Rewrite the stretch of entries from the start through the line containing "tap(99, 556)", switching "screenshot" to "screen capture" and changing nothing else. Leave the pictures out of your answer.
-------- Raw data
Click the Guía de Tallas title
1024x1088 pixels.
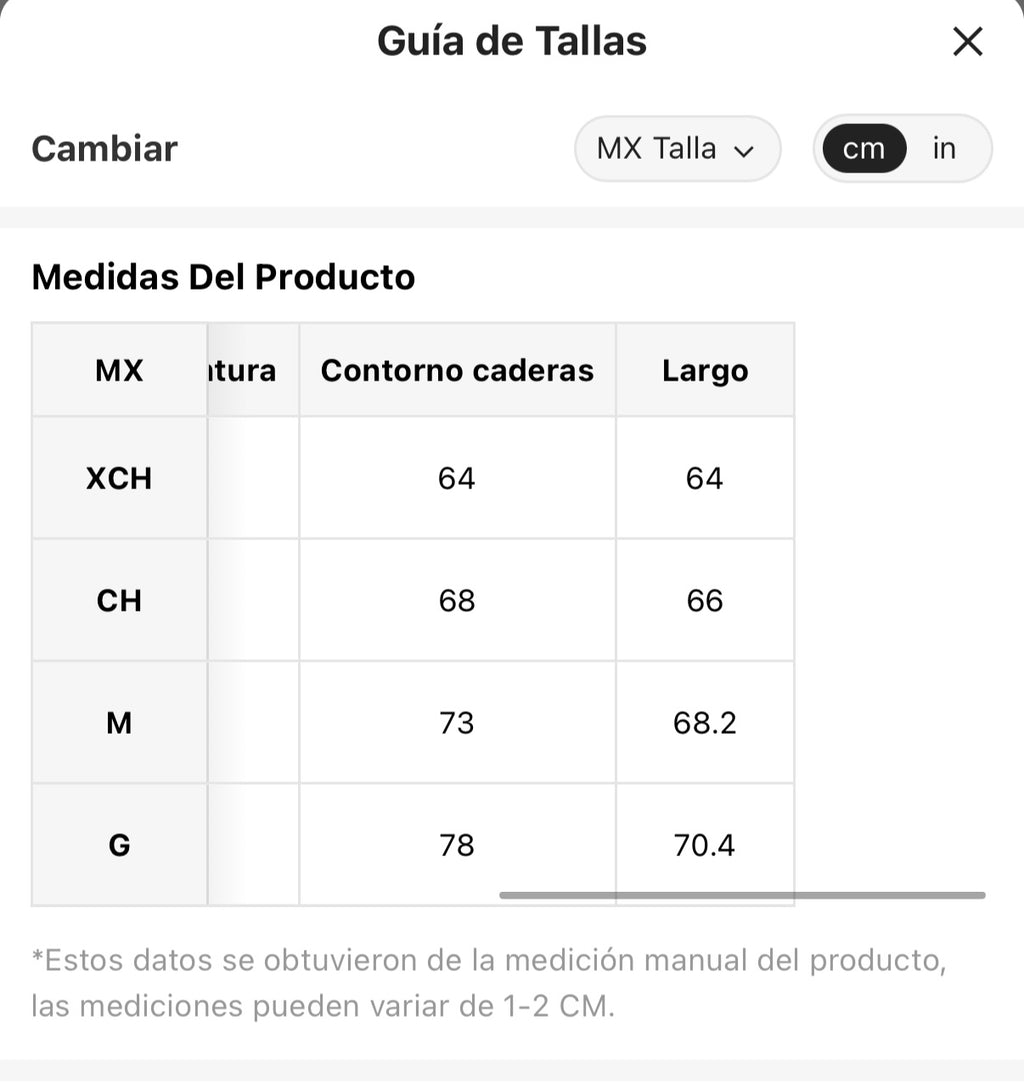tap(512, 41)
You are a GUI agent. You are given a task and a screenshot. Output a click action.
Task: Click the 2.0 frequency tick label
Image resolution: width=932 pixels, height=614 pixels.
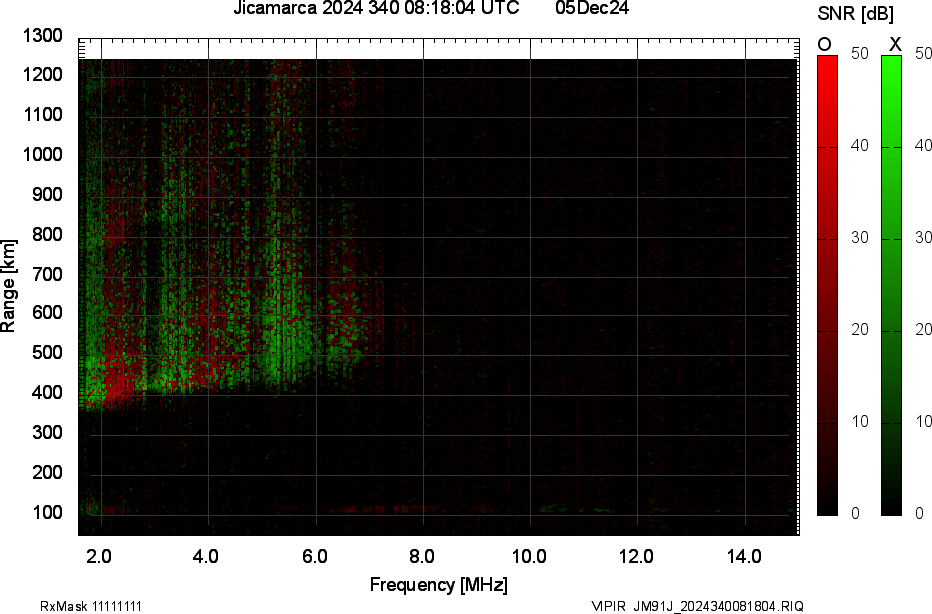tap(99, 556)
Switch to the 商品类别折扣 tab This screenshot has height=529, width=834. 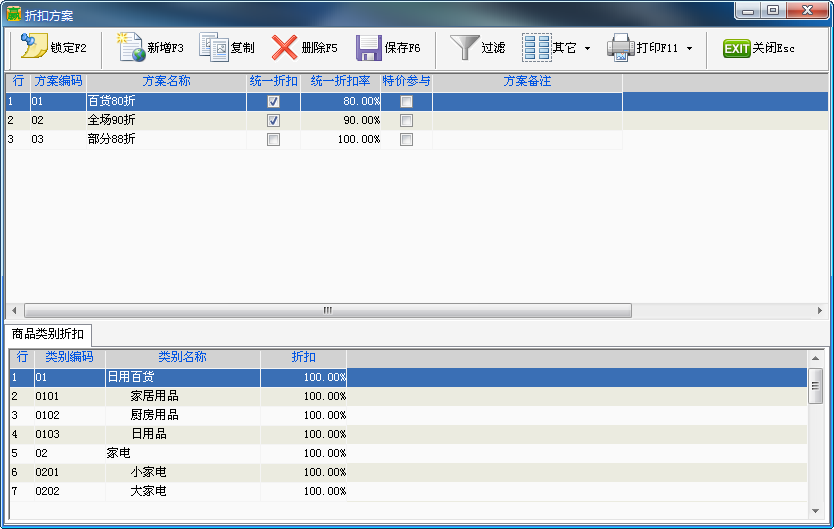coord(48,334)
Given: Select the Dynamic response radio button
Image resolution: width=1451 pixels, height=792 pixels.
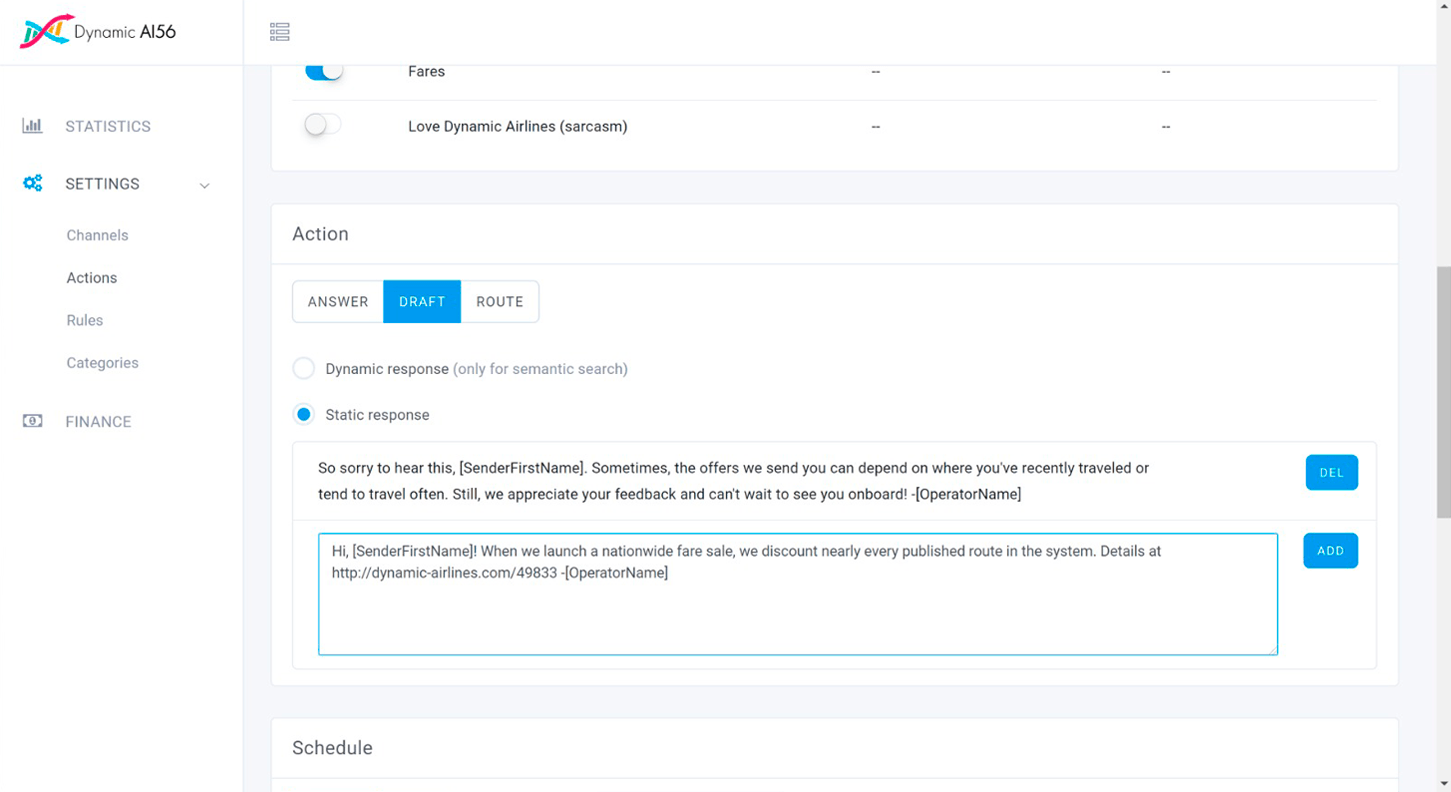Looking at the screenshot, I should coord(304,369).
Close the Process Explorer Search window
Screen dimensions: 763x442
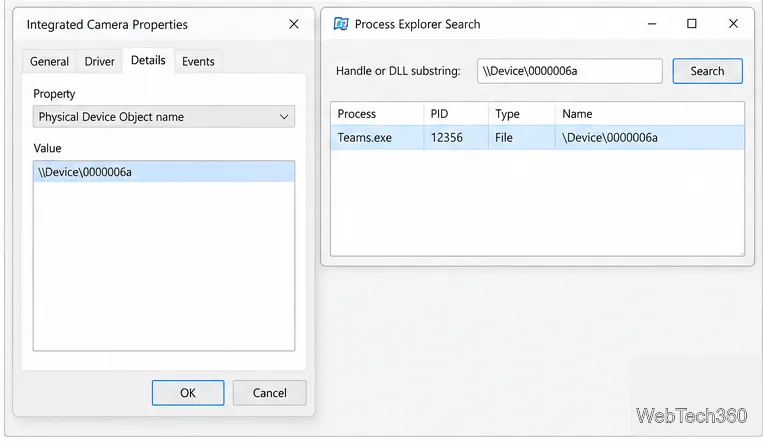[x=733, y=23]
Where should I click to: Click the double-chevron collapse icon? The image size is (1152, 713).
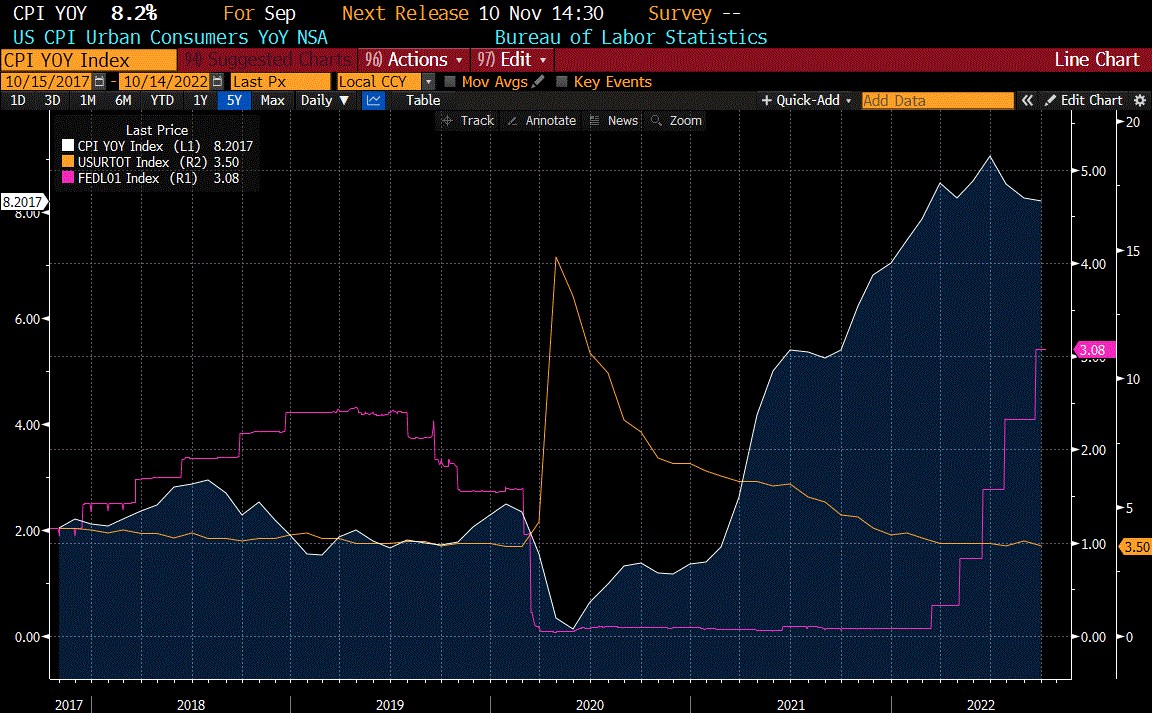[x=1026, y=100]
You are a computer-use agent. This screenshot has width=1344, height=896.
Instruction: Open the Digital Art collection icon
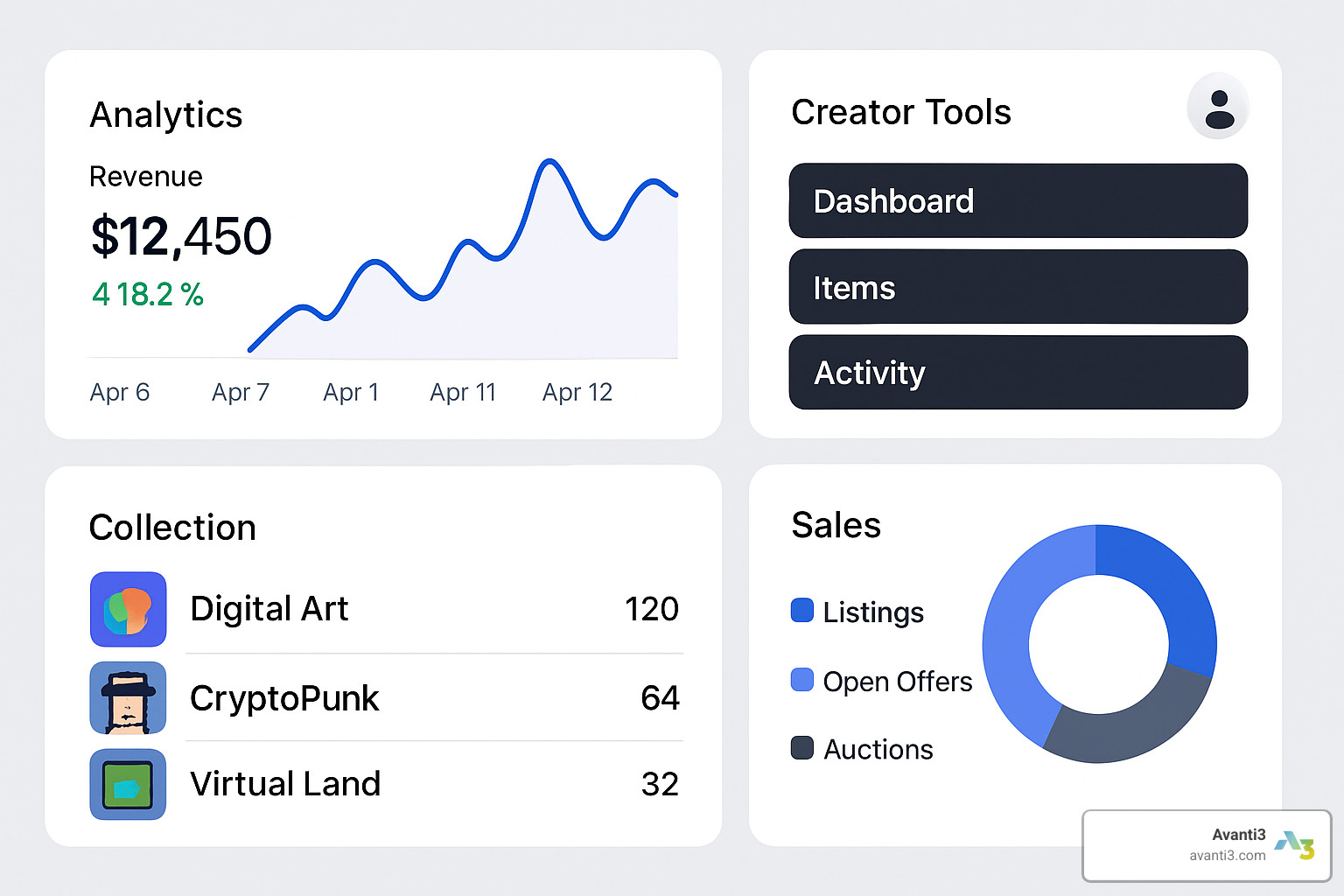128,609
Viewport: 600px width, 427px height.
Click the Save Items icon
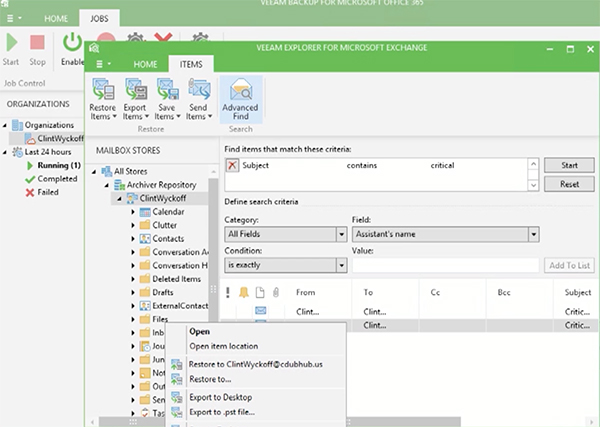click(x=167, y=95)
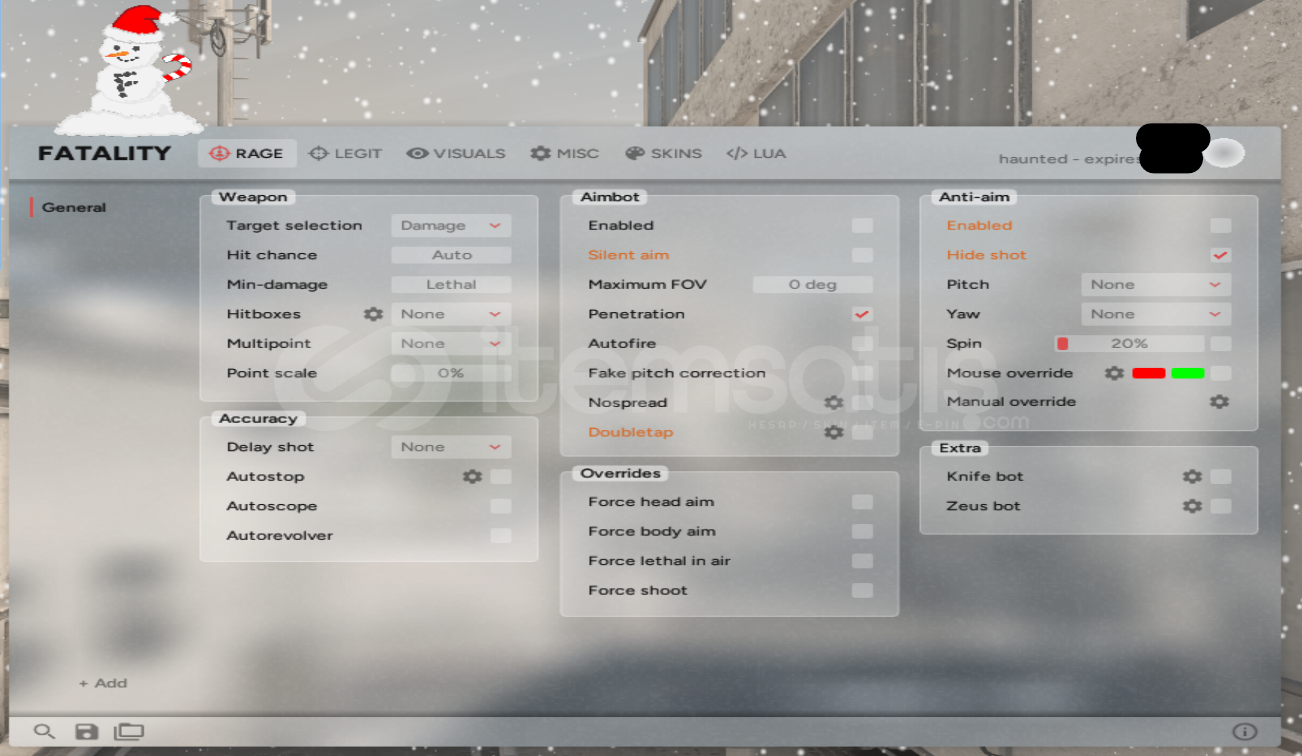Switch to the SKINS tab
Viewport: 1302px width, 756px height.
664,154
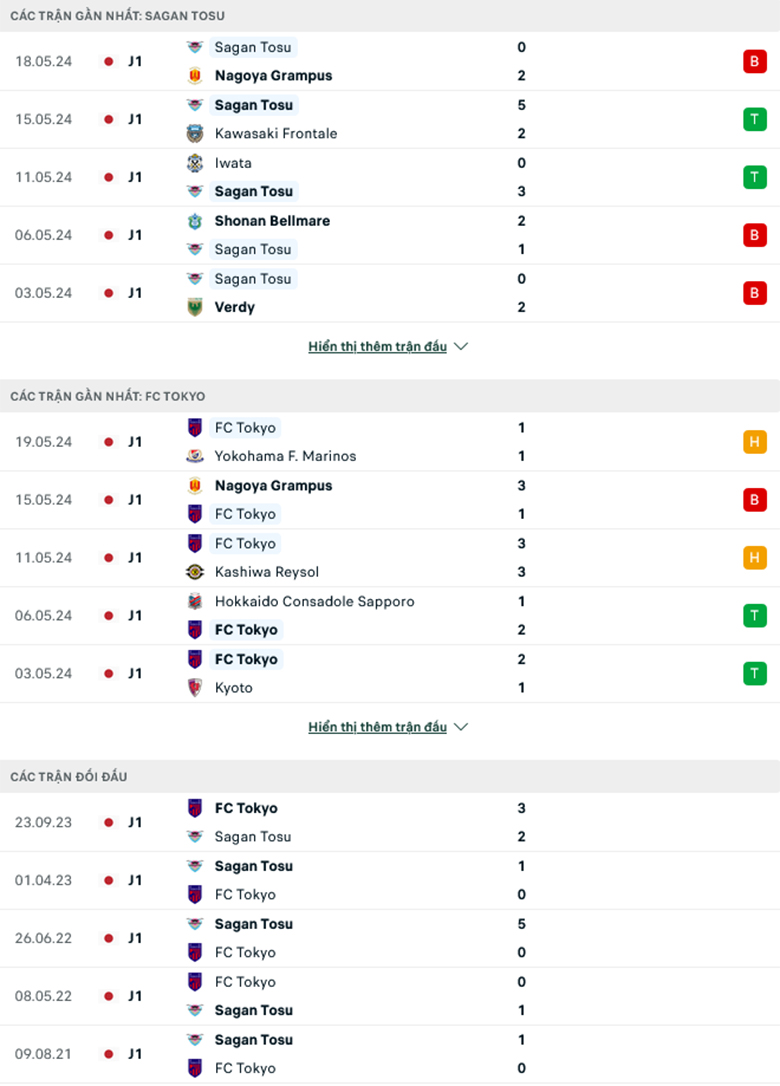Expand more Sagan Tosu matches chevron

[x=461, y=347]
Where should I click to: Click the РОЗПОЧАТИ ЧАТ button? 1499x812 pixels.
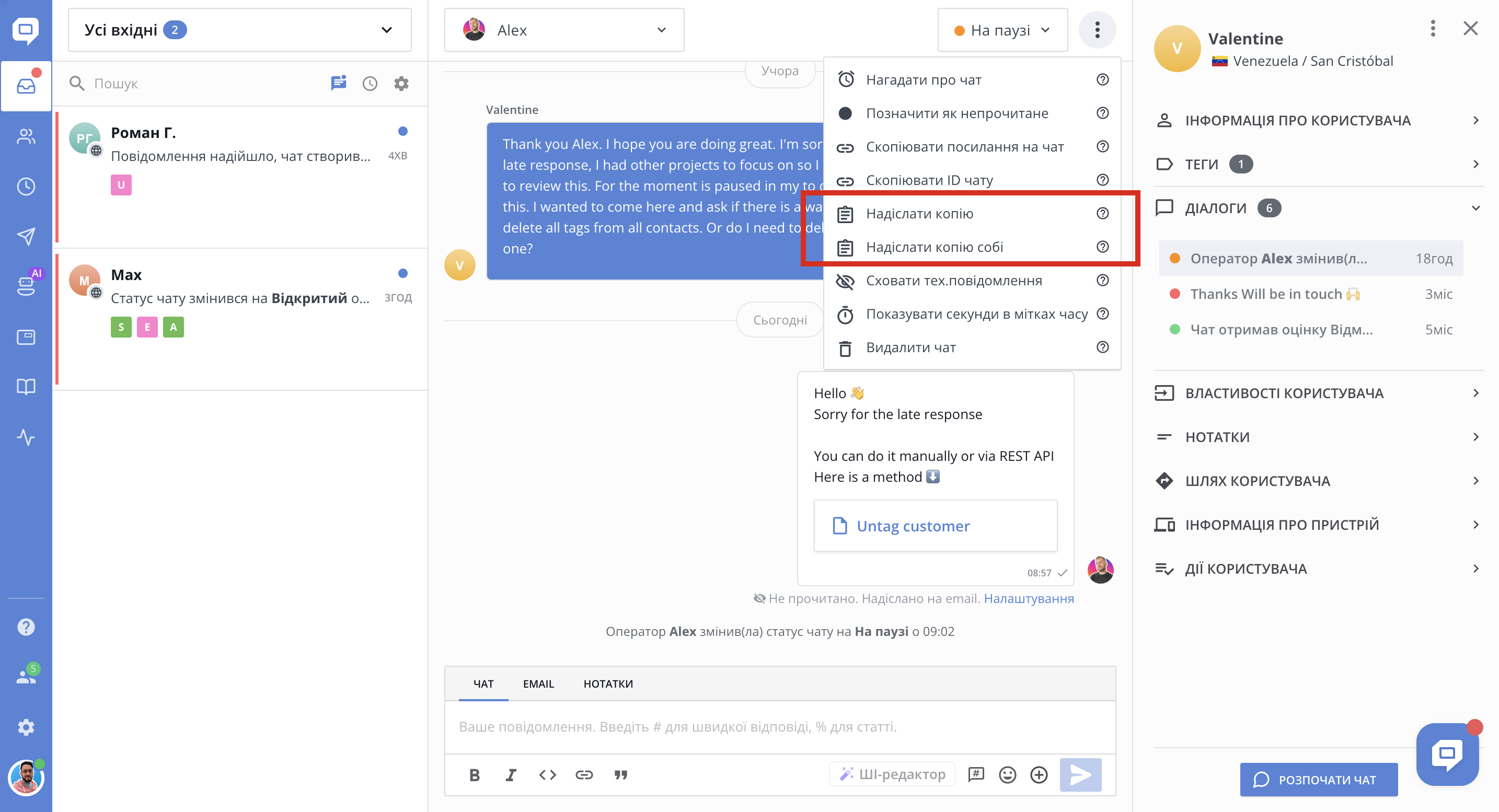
----------------
### Result of this task
Click the Guía de Tallas title
1024x1088 pixels.
tap(512, 41)
You are a GUI agent. You are given a task and a screen capture. Output a click action.
Task: Click the 2.0 frequency tick label
Image resolution: width=932 pixels, height=614 pixels.
tap(99, 556)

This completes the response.